→ **Exercise**
Beneath this instruction is a block of data; output from it exactly the lines that run from the one containing "This screenshot has width=625, height=730." through the one containing "Task: Click the vertical scrollbar down arrow", inclusive.

Saved data entries
....

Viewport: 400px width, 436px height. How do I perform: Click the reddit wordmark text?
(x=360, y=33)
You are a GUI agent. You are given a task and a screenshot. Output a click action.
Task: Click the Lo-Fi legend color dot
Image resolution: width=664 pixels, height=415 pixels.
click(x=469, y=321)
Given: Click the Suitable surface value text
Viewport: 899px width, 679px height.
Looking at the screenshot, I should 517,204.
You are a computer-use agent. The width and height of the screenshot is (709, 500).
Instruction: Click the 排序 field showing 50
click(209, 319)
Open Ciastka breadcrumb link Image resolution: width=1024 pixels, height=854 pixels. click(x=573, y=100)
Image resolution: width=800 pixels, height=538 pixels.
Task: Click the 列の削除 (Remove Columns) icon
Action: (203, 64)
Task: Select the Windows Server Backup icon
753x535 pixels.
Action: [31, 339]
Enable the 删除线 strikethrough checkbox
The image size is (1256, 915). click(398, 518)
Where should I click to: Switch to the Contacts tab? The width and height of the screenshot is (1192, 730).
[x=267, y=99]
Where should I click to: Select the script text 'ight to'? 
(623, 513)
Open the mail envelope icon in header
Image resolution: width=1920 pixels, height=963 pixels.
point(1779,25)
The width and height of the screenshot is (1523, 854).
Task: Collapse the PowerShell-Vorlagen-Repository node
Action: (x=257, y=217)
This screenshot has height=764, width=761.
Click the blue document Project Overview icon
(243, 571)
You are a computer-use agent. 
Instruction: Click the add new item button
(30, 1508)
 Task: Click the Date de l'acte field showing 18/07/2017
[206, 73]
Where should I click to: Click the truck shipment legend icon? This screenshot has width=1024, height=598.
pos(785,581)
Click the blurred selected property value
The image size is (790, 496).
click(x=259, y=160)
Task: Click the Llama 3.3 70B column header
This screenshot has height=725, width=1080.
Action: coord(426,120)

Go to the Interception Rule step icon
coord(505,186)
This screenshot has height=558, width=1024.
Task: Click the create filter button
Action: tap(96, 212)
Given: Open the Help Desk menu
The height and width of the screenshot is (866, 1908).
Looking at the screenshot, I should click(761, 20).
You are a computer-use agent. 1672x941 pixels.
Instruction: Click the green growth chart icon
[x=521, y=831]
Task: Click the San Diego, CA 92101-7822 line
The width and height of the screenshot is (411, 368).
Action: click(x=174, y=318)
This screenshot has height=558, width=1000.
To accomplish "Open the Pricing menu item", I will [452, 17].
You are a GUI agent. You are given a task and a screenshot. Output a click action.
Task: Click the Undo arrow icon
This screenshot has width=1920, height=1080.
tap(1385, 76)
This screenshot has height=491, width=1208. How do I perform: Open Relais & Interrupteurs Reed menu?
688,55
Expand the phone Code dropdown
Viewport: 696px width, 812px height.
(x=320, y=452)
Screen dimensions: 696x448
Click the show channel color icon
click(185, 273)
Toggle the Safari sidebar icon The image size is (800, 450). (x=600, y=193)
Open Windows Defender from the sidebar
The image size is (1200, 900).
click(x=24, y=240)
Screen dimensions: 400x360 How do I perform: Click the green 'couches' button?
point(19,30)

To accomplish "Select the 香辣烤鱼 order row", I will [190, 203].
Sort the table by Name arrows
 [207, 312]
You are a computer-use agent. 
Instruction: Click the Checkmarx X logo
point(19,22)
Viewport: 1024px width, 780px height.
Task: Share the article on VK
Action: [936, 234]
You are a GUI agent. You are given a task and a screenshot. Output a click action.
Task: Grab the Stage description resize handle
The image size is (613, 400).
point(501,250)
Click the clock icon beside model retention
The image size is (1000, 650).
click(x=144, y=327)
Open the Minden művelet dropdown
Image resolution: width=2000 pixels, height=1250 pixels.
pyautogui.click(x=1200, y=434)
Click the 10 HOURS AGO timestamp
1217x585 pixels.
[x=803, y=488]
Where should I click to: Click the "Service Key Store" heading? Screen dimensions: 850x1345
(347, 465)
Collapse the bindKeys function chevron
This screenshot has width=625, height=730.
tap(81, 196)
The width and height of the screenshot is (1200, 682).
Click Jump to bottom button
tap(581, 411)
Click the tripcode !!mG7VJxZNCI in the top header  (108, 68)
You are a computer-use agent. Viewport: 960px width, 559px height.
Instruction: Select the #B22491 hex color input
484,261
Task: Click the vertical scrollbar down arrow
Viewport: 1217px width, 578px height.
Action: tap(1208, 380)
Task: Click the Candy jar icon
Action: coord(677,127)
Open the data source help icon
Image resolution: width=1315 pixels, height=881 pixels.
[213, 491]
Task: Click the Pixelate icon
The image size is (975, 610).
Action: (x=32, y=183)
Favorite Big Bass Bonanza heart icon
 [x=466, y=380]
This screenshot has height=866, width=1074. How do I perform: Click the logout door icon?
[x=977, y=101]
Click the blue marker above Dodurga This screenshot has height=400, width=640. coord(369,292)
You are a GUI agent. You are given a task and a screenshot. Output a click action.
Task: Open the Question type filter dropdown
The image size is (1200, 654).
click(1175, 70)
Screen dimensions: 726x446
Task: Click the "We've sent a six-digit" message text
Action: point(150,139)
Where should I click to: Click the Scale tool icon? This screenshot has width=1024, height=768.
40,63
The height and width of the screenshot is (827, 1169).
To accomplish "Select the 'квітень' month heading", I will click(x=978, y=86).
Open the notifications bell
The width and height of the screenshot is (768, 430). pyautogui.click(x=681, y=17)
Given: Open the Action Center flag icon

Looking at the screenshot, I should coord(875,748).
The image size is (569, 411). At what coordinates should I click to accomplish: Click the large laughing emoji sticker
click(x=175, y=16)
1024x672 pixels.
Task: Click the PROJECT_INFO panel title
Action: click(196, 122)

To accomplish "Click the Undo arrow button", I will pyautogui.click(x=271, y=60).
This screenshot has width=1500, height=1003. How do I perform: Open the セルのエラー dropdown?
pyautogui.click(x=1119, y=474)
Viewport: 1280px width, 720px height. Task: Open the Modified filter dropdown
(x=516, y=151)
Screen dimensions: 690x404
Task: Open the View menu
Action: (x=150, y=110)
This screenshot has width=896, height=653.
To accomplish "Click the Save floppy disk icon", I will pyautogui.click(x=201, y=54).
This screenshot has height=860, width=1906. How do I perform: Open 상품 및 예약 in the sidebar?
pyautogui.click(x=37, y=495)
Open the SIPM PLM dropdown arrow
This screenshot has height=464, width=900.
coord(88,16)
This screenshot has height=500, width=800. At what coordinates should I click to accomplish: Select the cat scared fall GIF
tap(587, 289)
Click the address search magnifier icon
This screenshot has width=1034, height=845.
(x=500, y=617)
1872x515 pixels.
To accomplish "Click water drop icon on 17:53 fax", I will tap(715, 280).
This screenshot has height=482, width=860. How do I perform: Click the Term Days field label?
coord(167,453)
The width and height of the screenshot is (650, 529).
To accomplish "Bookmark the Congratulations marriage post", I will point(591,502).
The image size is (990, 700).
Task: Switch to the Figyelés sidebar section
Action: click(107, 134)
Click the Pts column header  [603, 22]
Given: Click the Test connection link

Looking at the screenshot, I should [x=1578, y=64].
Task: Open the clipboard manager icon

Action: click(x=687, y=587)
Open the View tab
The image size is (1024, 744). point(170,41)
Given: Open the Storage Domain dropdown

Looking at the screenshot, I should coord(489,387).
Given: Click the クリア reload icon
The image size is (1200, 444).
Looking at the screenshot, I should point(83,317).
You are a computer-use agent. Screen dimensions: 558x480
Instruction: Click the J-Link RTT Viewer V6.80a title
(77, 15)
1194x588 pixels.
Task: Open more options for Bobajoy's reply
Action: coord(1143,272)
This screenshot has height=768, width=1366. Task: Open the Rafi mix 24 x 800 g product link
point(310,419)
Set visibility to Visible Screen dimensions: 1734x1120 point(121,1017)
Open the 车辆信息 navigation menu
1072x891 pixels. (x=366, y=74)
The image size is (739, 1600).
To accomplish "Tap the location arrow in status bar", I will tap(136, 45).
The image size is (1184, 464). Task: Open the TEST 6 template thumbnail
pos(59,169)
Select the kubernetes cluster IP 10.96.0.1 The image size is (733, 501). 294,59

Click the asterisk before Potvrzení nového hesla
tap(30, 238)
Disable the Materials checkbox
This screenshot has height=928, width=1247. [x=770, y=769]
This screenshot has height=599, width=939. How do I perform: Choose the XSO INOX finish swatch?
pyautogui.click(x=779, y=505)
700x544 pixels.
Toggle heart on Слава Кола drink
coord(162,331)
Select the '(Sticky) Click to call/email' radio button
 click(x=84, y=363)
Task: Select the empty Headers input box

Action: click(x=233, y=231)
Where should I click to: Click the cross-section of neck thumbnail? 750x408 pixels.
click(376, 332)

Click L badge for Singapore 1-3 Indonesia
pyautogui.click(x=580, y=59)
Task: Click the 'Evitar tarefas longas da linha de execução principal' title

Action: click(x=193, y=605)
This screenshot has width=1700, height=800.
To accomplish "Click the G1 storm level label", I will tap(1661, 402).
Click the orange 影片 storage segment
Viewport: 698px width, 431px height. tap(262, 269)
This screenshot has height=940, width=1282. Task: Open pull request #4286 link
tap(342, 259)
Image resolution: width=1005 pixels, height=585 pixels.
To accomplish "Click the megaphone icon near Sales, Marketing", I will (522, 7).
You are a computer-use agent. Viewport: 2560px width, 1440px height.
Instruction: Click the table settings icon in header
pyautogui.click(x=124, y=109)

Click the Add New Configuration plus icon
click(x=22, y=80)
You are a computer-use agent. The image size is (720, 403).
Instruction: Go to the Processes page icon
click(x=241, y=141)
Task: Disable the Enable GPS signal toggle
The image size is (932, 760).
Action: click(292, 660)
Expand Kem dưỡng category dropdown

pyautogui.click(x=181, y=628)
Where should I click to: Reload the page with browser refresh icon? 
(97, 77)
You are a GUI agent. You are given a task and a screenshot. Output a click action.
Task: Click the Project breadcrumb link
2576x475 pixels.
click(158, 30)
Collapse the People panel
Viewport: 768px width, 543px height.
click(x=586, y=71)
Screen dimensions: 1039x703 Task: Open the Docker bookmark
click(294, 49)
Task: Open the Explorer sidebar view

....

→ **Response to the task**
This screenshot has width=625, height=730.
tap(81, 196)
The width and height of the screenshot is (1200, 682).
Click Jump to bottom button
tap(581, 411)
Click the tripcode !!mG7VJxZNCI in the top header  (108, 68)
You are a computer-use agent. Viewport: 960px width, 559px height.
Instruction: Select the #B22491 hex color input
484,261
Task: Click the vertical scrollbar down arrow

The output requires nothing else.